THE ULTIMATE LAPTOP: A BLACK HOLE

September 8, 2000

FEATURES & COMMENTARY

New York, N.Y. — George Johnson reports that for all the corporate enthusiasm over the unveiling of each new generation of computer chip (last month Intel announced that its Pentium 4 would be packed with 42 million transistors performing as many as 8.4 billion operations per second), consumers may be more apt to feel a sense of dread. Once again the expensive desktop computers and laptops they were so proud of have become outmoded, destined to join the scrap piles of unsalable equipment accumulating in closets everywhere.

Moore’s law, which holds that computing power doubles approximately every 18 months, sometimes seems less a blessing than a curse. But the law cannot hold forever, and Dr. Seth Lloyd, an associate professor of mechanical engineering at the Massachusetts Institute of Technology, offers hope that the end is in sight.
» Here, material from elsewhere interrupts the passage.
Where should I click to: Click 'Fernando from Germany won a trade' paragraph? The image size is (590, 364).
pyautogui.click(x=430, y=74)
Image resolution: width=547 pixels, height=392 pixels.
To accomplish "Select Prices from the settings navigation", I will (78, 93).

In a paper in the current issue of Nature, Dr. Lloyd describes the ultimate laptop – a computer as powerful as the laws of physics will allow. So energetic is this imaginary machine that using it would be like harnessing a thermonuclear reaction. In the most extreme version of this computer supreme, so much computational circuitry would be packed into so small a space that the whole thing would collapse and form a tiny black hole, an object so dense that not even light can escape its gravity.

If that sounds like a rather dangerous device to hold on one’s lap – “Opening the lid,” Dr. Lloyd warns, “voids the warranty” – there is a serious purpose to his theoretical tour de force: to plumb the absolute limits nature sets on computation.
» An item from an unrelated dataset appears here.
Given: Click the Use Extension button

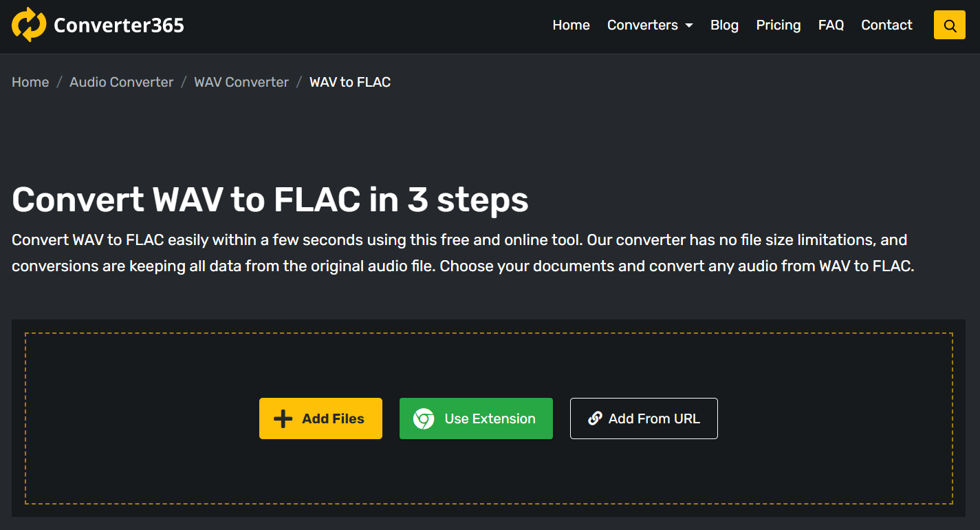Looking at the screenshot, I should pyautogui.click(x=490, y=418).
Nothing like Lloyd’s Ultimate Laptop is likely to roll off the assembly line at some future Apple or I.B.M.

But his effort, part of a relatively new discipline called the physics of information, gives computer engineers an ideal to aim for. More importantly, this exercise in extreme computer science may help deepen the understanding of the connections between physics and information, and explore the notion, popular among some theorists, that the very processes of nature can be thought of as computations.
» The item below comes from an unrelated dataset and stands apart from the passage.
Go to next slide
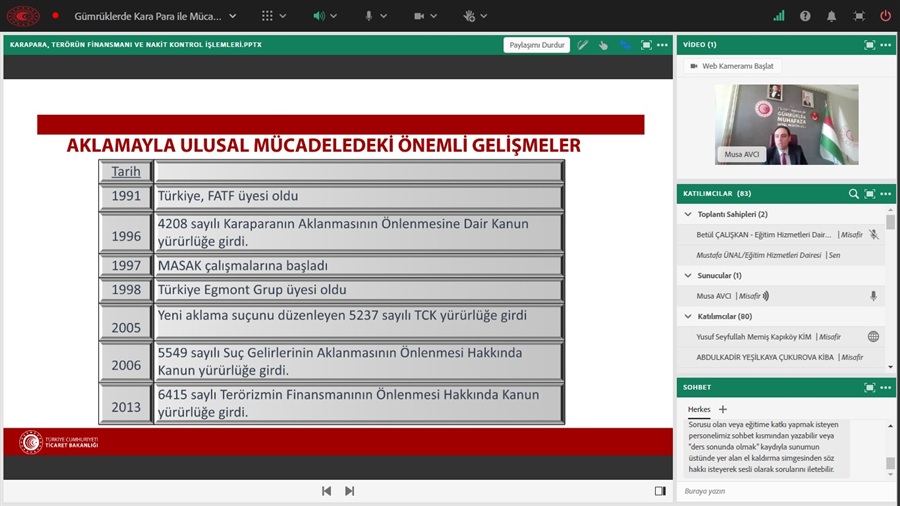This screenshot has height=506, width=900. click(x=349, y=491)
“Work like this exemplifies a fruitful new convergence of theoretical physics, computer science and mathematics,” said Gregory Chaitin, a researcher at the I.B.M. Thomas J. Watson Research Center in Yorktown Heights, N.Y., whose specialties include the mathematics of information. “Interdisciplinary research of this kind would have been unthinkable a few years ago.”

Named for its inventor, Gordon Moore, a founder of Intel, Moore’s law has continued to hold true because of the dexterity with which engineers have been able to inscribe smaller and smaller circuitry onto silicon computer chips. As the components of the circuits are squeezed closer together, they can exchange information at faster speeds.

“People have been predicting the demise of Moore’s law pretty much since it was posited in the early 60’s because some manufacturing technology was about to run out,” Dr. Lloyd said. “But Moore’s law is a law of human ingenuity rather than of nature. Predictions of its demise have been wrong because people are ingenious.”

The vanishingly tiny components on a chip are like switches that can be in two positions, either on or off – representing a bit of information, 1 or 0. Minuscule as they seem, each of these devices is typically made of about a billion atoms. But laboratories are already experimenting with computers in which a bit is stored by a single atom that can spin clockwise for 1 or counterclockwise for 0. And who is to say that the grain could not someday be even finer with subatomic particles like quarks or gluons or even the hypothetical superstrings harnessed to encode and manipulate information?

But ultimately the limits of nature must prevail. “If we believe the laws of physics,” Dr. Lloyd said, “then the fundamental constants of nature should tell us where Moore’s law absolutely has to end, where we can’t miniaturize any further.”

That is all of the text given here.